╭─ EXTRAIT DU DOCUMENT
João : La Maison du Portugal est une vitrine privilégiée du monde lusophone. Il est donc important de proposer des projets culturels; autour de la littérature et de la poésie, comme par exemple le Salon du livre lusophone de Paris. J’ai reçu pour la première fois trois des principaux organisateurs (Dominique Stoenesco, Mazé Torquato Chotil et Marco Guimarães) au mois de septembre, dès mon arrivée à la Maison du Portugal. Ils avaient à l’époque l’ambition de faire ce Salon en décembre 2023. J’ai préféré attendre un peu et proposer le mois de mars pour mieux préparer l’événement. Le mérite du succès de cet événement revient essentiellement à l’UEELP (Union Européenne des Écrivains de Langue Portugaise), une association qui travaille pour la visibilité des écrivains lusophones, notamment ceux qui vivent à l’étranger. D’ailleurs je tiens à souligner que les événements associatifs ont une grande importance en France. Les associations lusophones ou lusophiles se mobilisent très bien. Ils adhèrent aux événements des autres. Ils ne sont pas enfermés. En tout cas, je suis très content du succès de cette première édition. Une deuxième édition aura sans doute lieu l’année prochaine.
Je partage ton avis, un défi relevé pour une première édition. Les échanges étaient pertinents. Je pense notamment aux témoignages de ces deux femmes brésiliennes lors de la première table ronde sur l’identité, l’appartenance et la saudade dans la littérature lusophone en diaspora. Un sentiment partagé sur la perte d’identité entre le pays de naissance et le pays d’accueil. Plusieurs intervenants ont évoqué ce sentiment dont certaines personnes dans le public.
╰─
* VOTRE TÂCHE: Imprimez sans rien modifier le passage de l'extrait sur le Salon du livre lusophone qui va de « Je partage ton » jusqu'à « dans le public. ».
╭─ INFORMATIONS AFFICHÉES
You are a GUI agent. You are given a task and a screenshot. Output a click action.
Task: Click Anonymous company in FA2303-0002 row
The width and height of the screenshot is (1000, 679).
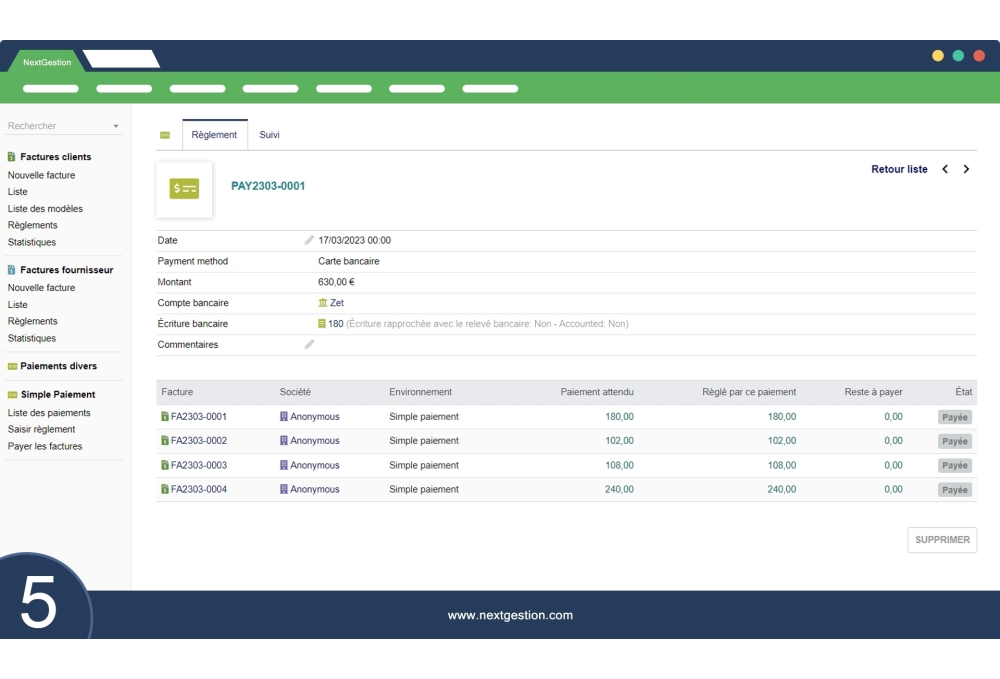click(x=314, y=441)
╰─
* RÉPONSE COMPLÈTE:
Je partage ton avis, un défi relevé pour une première édition. Les échanges étaient pertinents. Je pense notamment aux témoignages de ces deux femmes brésiliennes lors de la première table ronde sur l’identité, l’appartenance et la saudade dans la littérature lusophone en diaspora. Un sentiment partagé sur la perte d’identité entre le pays de naissance et le pays d’accueil. Plusieurs intervenants ont évoqué ce sentiment dont certaines personnes dans le public.